Terão as elites conservadoras, ou parte delas, que sempre sustentaram Bolsonaro e sua política econômica, acordado? Não parece ser o caso, ainda que os editoriais dos jornalões e algumas poucas manifestações de setores empresariais e de setores da intelectualidade antes inteiramente abraçados ao governante eleito tenham colocado algum tipo de dúvida sobre o que está acontecendo no Brasil ou poderá vir a acontecer, ante o destempero presidencial e de seus áulicos mais próximos. Mas a agenda econômica de reformas permanece intocada, assim como o antipetismo conservador. Ou seja, o ideário ultraneoliberal não foi abandonado, nem estão sendo questionadas as raízes mais profundas da crise instalada.
Neste contexto, a unidade do campo democrático e popular, mais que fundamental, é decisiva, para salvar a democracia. Alguém sabe ou imagina como este país estará no início de outubro, na data das eleições? Com o fascismo não se brinca nunca. Hora de deixar vaidades e interesses particulares de lado, pensar no povo e na Nação, nos valores da democracia, na preservação dos direitos mínimos das trabalhadoras e dos trabalhadores, em especial os mais pobres.
O grito no carnaval foi de esperança. A Escola campeã de São Paulo, Águia de Ouro, falando das grandes lideranças e exaltando Paulo Freire, as Escolas do Rio, especialmente a Mangueira, mas também a campeã Viradouro, falando das lideranças feministas.
Mas é preciso muito mais, até porque a repressão no carnaval foi violenta em todo país.
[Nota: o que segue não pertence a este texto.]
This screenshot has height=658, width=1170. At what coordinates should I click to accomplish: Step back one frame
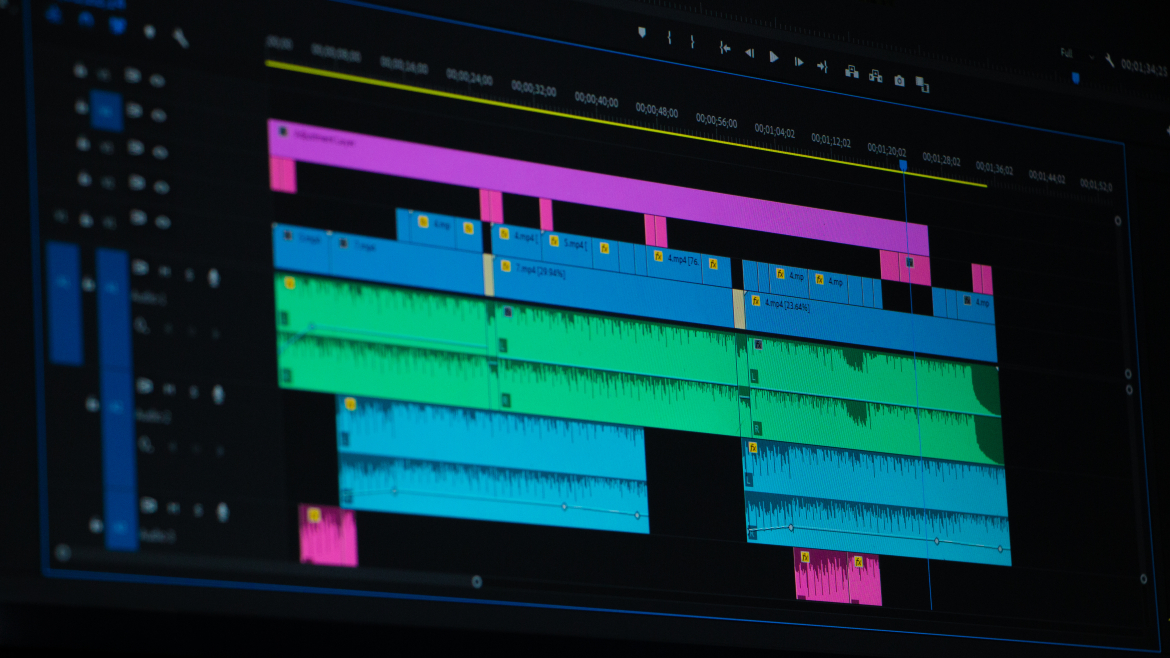[748, 53]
É preciso unidade do campo de esquerda, do campo democrático-popular, para ir para as ruas, para debater um projeto estratégico de transformação, para enfrentar eleições numa conjuntura muito complexa, para construir um pólo unificador como foram as Diretas-já, no final da ditadura, ou a Constituinte Livre e Soberana, já em tempos de redemocratização, ou o grito de impeachment em tempos coloridos.
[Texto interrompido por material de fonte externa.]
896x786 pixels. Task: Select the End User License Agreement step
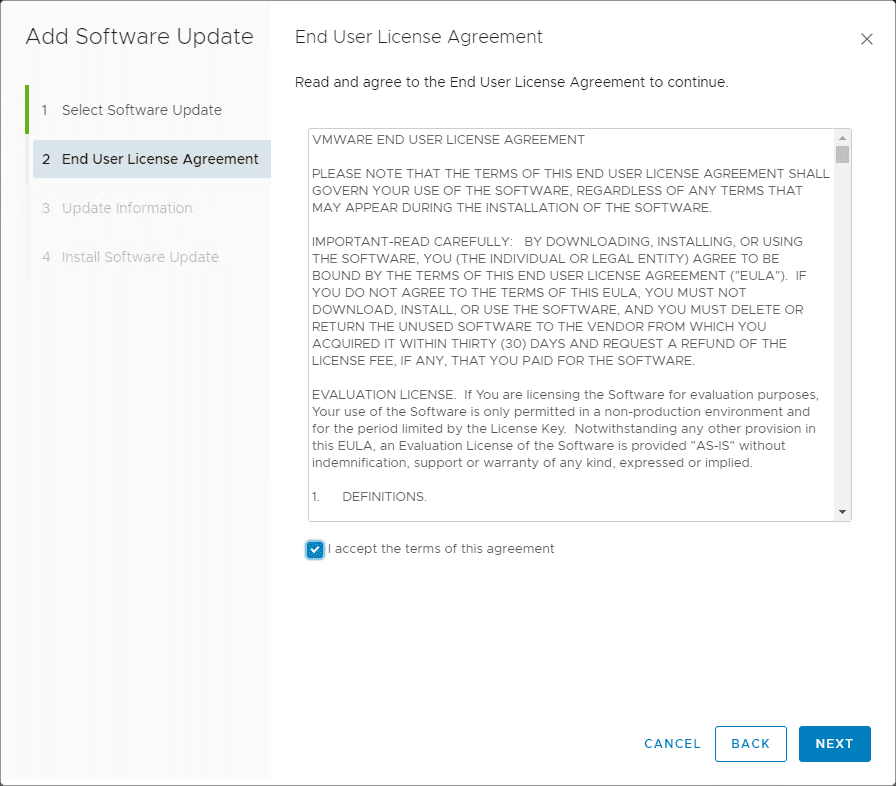[x=160, y=159]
A ditadura está na porta, se é que já não entrou dentro de casa. Faz-se urgente falar com o povo, organizar Núcleos de Resistência em cada bairro, em cada comunidade, em cada escola, em cada sindicato, em cada igreja, em cada movimento social, em todos os lugares possíveis. Todos unidos, ninguém largando a mão de ninguém.
O tempo urge. “Vem, vamos embora/ que esperar não é saber./ Quem sabe faz a hora,/não espera acontecer.